What this task involves. Which lines run from the line containing "Click the workspace settings gear" through the end of the records below? Reproduce them exactly, and nothing else.

Data for processing.
=== Begin Enclosure ===
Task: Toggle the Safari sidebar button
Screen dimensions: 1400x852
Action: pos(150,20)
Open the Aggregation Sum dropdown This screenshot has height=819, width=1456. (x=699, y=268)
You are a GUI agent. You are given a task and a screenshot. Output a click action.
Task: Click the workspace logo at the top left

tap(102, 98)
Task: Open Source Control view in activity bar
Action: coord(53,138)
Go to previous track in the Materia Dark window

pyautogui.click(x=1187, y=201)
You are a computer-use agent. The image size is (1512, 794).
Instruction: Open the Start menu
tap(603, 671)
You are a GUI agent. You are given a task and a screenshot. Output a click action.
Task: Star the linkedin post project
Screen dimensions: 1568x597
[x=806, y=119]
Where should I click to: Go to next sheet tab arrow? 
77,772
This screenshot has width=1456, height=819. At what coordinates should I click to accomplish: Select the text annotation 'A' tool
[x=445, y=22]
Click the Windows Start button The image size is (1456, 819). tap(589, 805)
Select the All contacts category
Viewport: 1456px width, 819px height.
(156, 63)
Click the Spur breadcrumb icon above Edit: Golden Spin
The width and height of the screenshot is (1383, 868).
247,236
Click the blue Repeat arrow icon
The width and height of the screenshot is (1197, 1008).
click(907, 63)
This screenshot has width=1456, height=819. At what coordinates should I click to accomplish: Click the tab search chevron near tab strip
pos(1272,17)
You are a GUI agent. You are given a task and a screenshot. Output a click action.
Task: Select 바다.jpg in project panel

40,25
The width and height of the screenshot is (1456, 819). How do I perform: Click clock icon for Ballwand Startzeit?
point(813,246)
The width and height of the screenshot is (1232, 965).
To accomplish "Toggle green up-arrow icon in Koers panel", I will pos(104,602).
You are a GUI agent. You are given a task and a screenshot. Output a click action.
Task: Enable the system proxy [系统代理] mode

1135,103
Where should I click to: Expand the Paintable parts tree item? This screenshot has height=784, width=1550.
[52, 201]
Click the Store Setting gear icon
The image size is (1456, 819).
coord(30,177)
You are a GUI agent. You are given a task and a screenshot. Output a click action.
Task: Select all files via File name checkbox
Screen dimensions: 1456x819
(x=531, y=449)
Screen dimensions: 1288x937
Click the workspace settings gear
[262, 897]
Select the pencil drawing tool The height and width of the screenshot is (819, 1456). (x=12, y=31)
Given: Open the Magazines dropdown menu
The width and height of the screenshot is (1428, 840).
=== End Enclosure ===
Task response.
Click the workspace settings gear
[262, 897]
Select the pencil drawing tool The height and width of the screenshot is (819, 1456). (x=12, y=31)
Given: Open the Magazines dropdown menu
The width and height of the screenshot is (1428, 840).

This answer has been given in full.